Friday, June 19, 2020

The Discoverers


"O....my....God! Carl, you gotta see this!!" Steven yelled to his colleague, his face having just morphed from confusion to disbelief to enthusiastic joy in a matter of seconds. It sank in even deeper just what he was looking at on the telemetry. "Carl! Carl, get in here, this is amazing! Unbelievable!" Carl finally came from the next room, looking mildly agitated and wondering what could possibly be worth so much excitement. Steven had never been one to go overboard with emotion, and Carl couldn't help feeling a bit annoyed. "What's going on? I was in the bathroom."
Steven Hegel looked more like a mad scientist than a respected one, with a splotchy, pock-marked face, and curly red hair crouching over a severely receding hairline. Carl Strickland's appearance was quite different than Steven's, and yet no more stereotypically un-scientific; he was more like a muscle-bound California beach bum, with below shoulder-length hair and a perfect tan. At 43 years old, Steven was quite a few years older than Carl, yet currently worked under him on this Space Watch project, which was privately funded and directed by one Albert Englebrecht, once a technologies billionaire, now a serious Space spender.

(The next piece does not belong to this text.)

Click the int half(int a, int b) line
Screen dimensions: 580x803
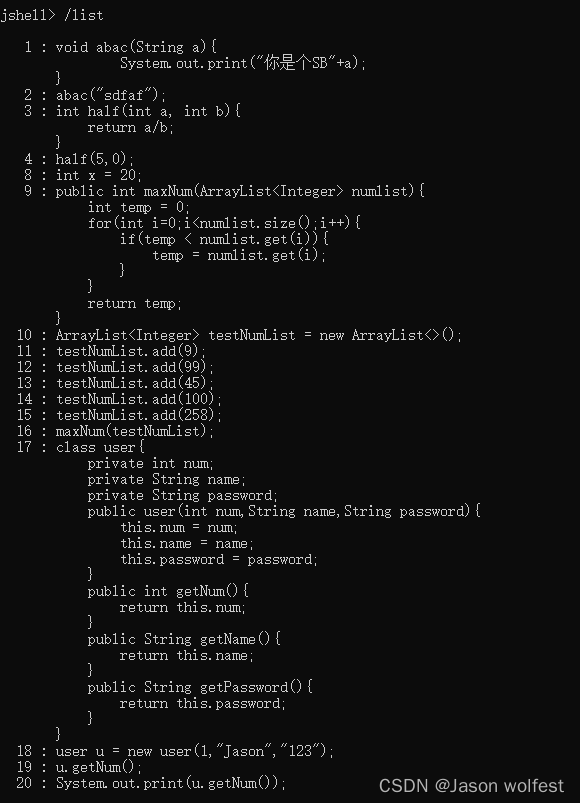pyautogui.click(x=148, y=111)
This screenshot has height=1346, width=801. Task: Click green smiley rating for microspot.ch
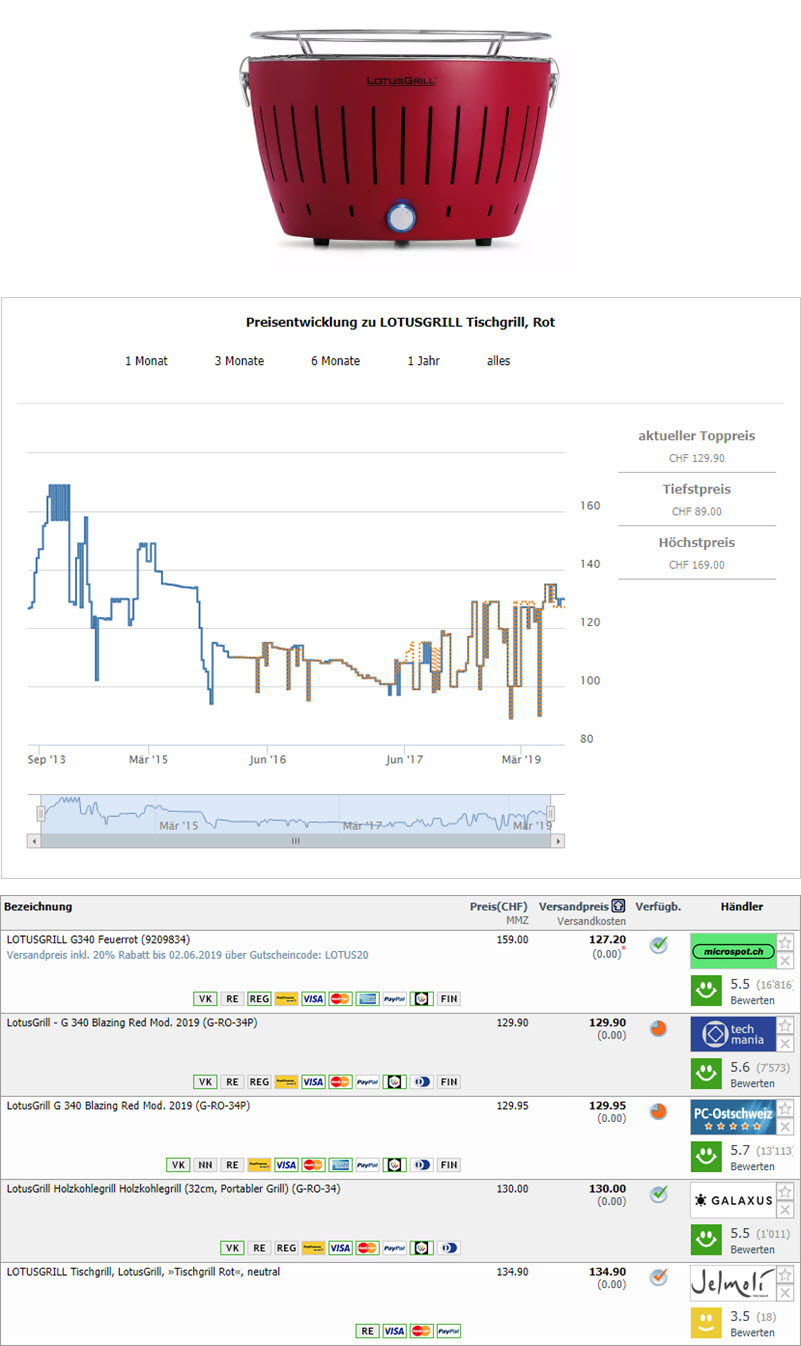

Steven looked around at Carl with a huge, uncharacteristic smile, which he couldn't have wiped off his face to save his life. "You're never gonna believe this, Carl," he said with an awed chuckle, "It's freakin' amazing!" Steven moved aside to reveal the telemetry monitor behind him. He slowly began, as if breathless, "There are fourteen massive objects that are approaching the moon's orbit," and at this he leaned in and lowered his voice, "this appears to explain that strange phenomena around Neptune's orbit from a few months ago." He fixed Carl an intense stare, and continued solemnly, "These could only be spacecraft of some kind."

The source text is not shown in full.